**Problem requirements**
Please lay out every line of the entries below as a Markdown table with the columns "Row" and "Line", numbering the rows and skipping blank lines. Leave the pictures out of the table.

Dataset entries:
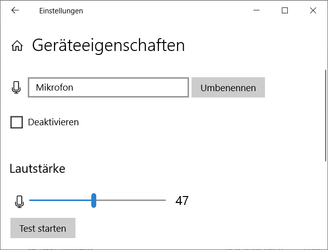Tick the Deaktivieren checkbox
328x250 pixels.
(x=16, y=122)
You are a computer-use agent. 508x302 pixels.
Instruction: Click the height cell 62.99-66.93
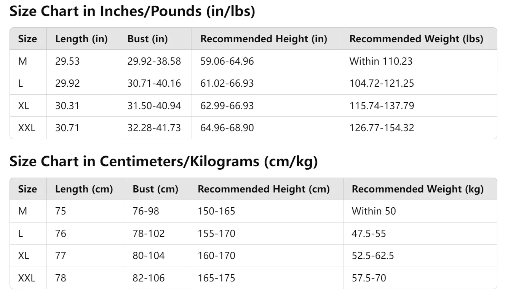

**Final answer**
| Row | Line |
|---|---|
| 1 | Tick the Deaktivieren checkbox |
| 2 | 328x250 pixels. |
| 3 | (x=16, y=122) |
| 4 | You are a computer-use agent. 508x302 pixels. |
| 5 | Instruction: Click the height cell 62.99-66.93 |